INSTRUCTIONS TO FOLLOW:
Print the lines below word for word, leaving out the pictures.

[Pointing lines for text and elements]
☆ ☆ ☆ ☆ ☆

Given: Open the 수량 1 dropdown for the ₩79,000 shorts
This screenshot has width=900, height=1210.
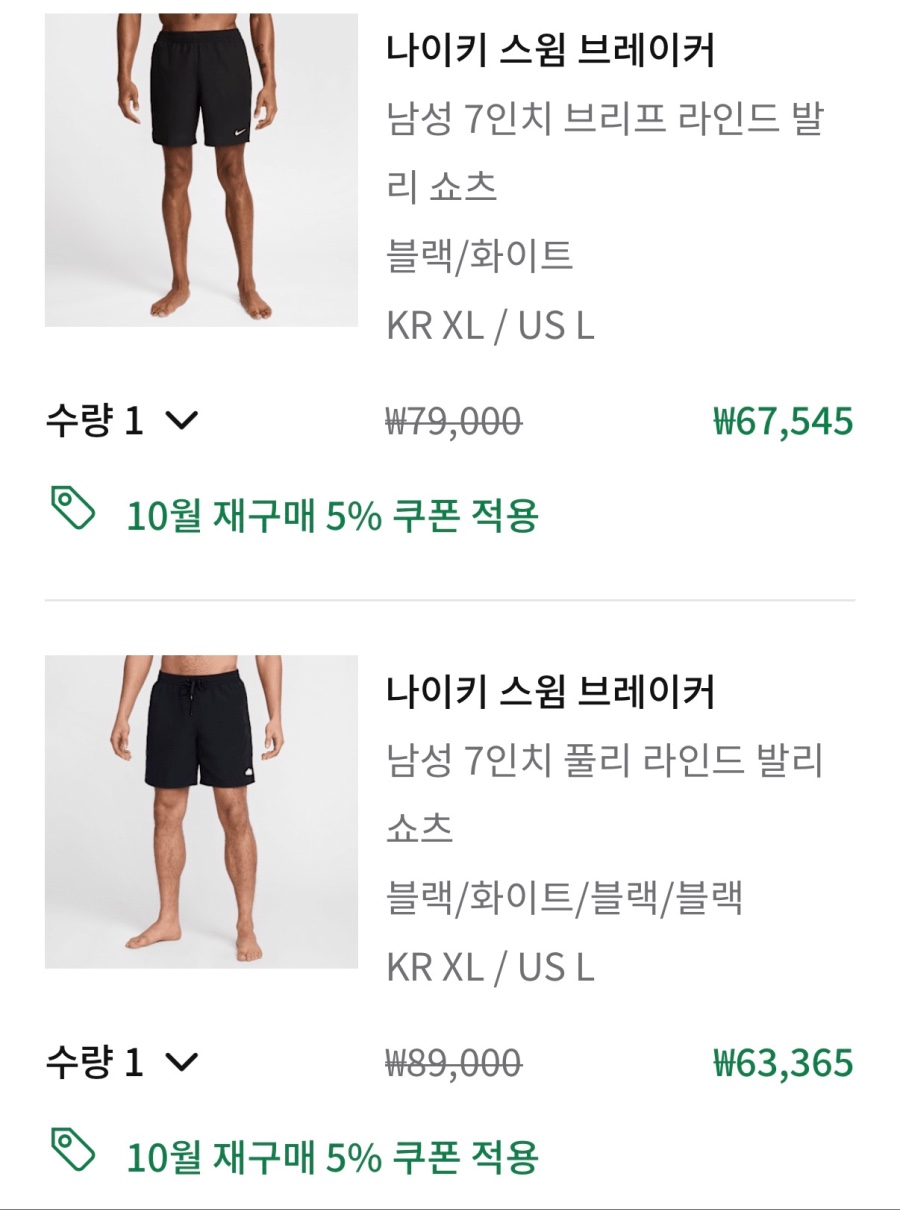Looking at the screenshot, I should tap(122, 421).
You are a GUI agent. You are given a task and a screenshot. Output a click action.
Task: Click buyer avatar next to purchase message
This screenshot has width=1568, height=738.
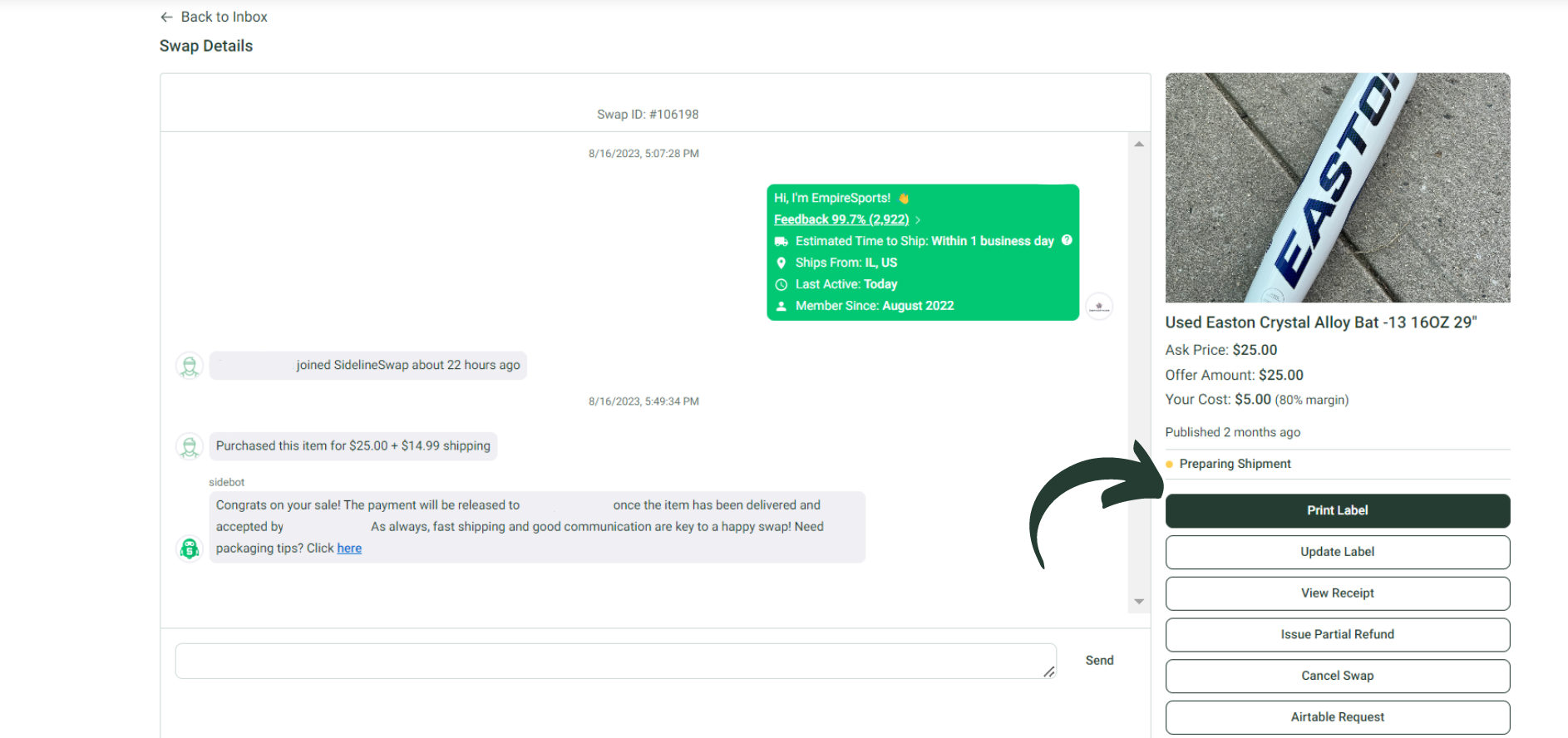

☆ ☆ ☆ ☆ ☆

SOLUTION:
Given: Open the 수량 1 dropdown for the ₩79,000 shorts
This screenshot has width=900, height=1210.
Looking at the screenshot, I should tap(122, 421).
You are a GUI agent. You are given a task and a screenshot. Output a click action.
Task: Click buyer avatar next to purchase message
This screenshot has width=1568, height=738.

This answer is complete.